Special Diet

Small Vegetables & Black Mushrooms

prep 20 mins + 30 mins steeping time + 10 mins resting time cook 20 mins
  • 6 dried black mushrooms
  • 200 g (7 oz) long-grain rice
  • 300 ml (½ pint) water
  • 150 g (5 oz) fine green beans, washed and trimmed
  • 120 g (4 oz) broccoli
  • 1 tablespoon vegetable oil
  • 1 courgette, sliced into thin strips
  • 1 carrot, sliced into thin batons
  • 1 teaspoon grated fresh root ginger
  • salt and pepper

Place the mushrooms in a bowl and cover with warm water. Leave to steep for around 30 minutes.
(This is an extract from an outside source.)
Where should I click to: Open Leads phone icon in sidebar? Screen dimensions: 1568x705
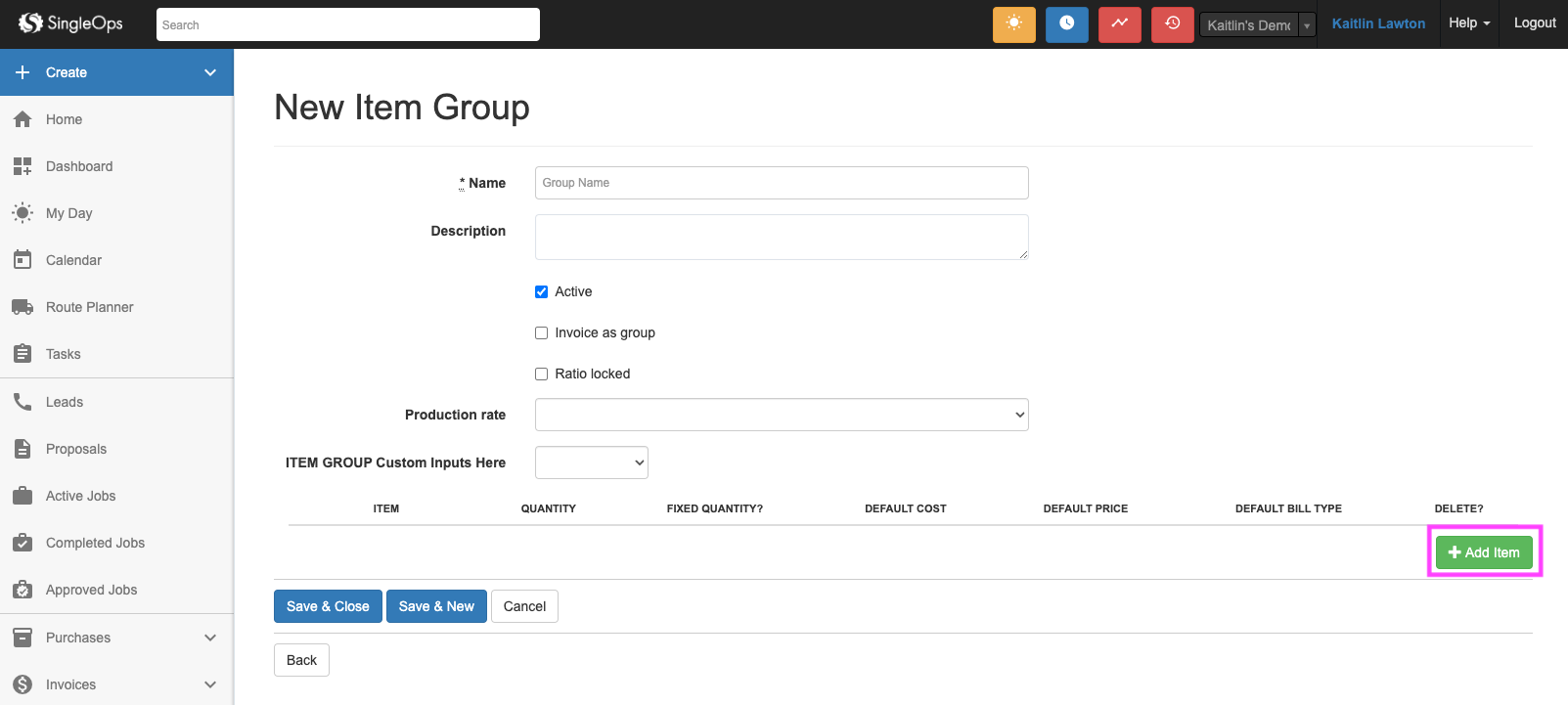[x=22, y=402]
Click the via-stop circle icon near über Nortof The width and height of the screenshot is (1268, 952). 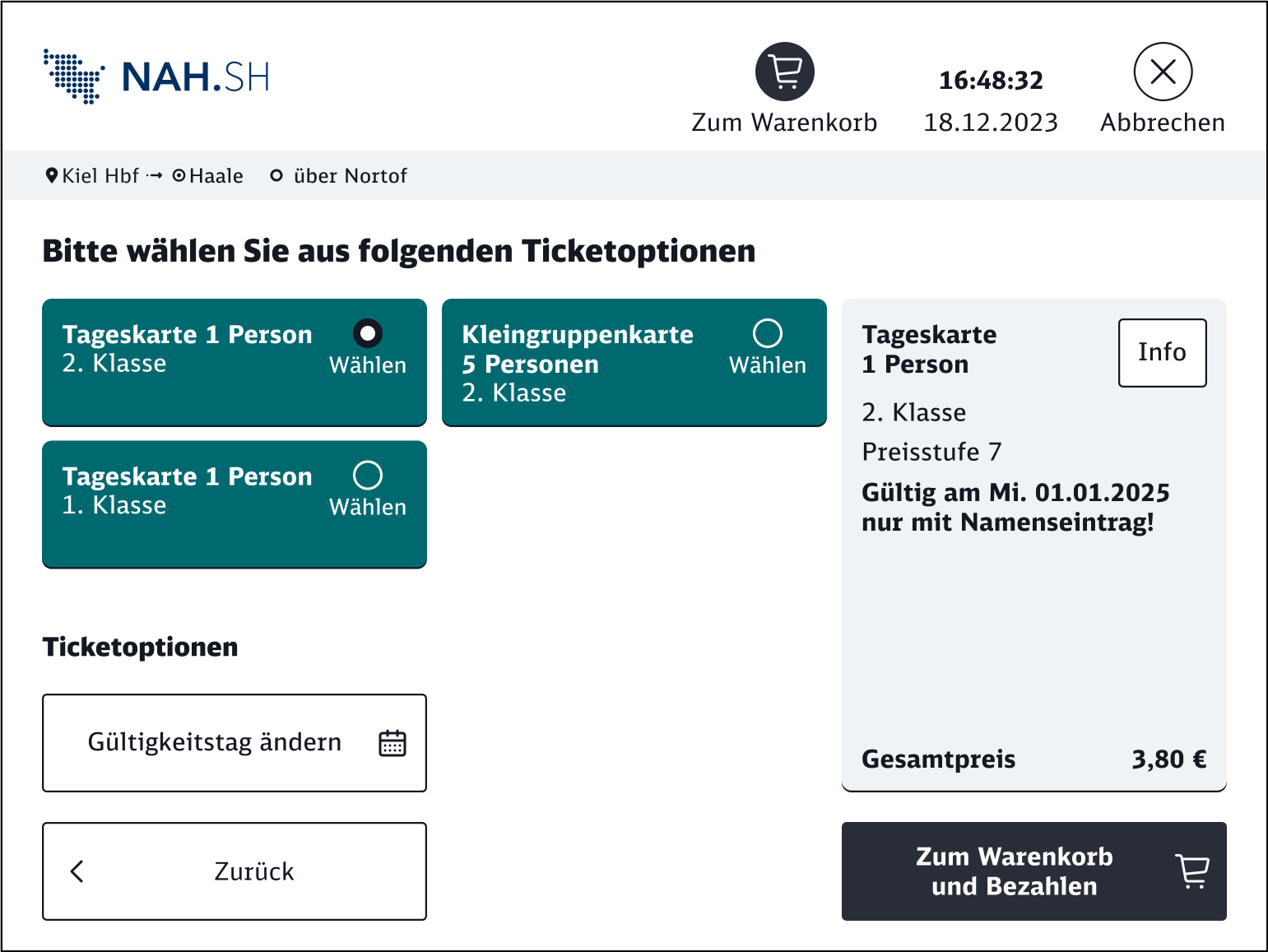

Place the rice in a heavy-based saucepan. Add the water and season with salt and pepper. Bring to the boil, cover, lower the heat and cook for around 15 minutes. Take the pan off the heat and stand, covered, for about 10 minutes. Fluff up the rice by stirring it with chopsticks.

Meanwhile, cut the green beans into 4 cm (1½ inch) slices. Break the broccoli into florets. Rinse and drain them. Drain the mushrooms well, remove the stalks and slice the caps finely.

Heat the oil in a wok. Stir-fry all the vegetables for 3–4 minutes. Season with salt and pepper, then sprinkle with the grated ginger. Serve with the hot rice.